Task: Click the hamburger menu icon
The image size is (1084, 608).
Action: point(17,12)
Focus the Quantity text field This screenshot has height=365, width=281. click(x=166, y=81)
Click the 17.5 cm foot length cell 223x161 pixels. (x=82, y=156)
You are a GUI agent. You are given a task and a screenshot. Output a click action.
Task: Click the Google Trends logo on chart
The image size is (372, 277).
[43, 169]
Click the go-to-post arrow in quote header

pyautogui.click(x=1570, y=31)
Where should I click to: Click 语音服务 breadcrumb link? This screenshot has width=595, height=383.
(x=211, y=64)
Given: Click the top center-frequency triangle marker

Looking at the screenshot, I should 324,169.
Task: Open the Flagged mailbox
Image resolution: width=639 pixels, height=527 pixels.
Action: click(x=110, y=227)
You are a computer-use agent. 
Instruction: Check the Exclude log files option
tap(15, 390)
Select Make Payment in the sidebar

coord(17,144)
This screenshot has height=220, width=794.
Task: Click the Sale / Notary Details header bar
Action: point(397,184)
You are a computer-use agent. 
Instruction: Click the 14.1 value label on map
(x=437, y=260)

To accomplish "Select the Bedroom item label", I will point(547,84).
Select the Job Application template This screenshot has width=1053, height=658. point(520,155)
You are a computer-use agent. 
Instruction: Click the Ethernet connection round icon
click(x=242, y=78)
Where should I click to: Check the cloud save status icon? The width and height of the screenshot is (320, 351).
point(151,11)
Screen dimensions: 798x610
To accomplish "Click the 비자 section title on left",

*TO DO*.
Only the number is needed here: how many lines of the records contain "accomplish"?

*ANSWER TO THIS PROBLEM*.
2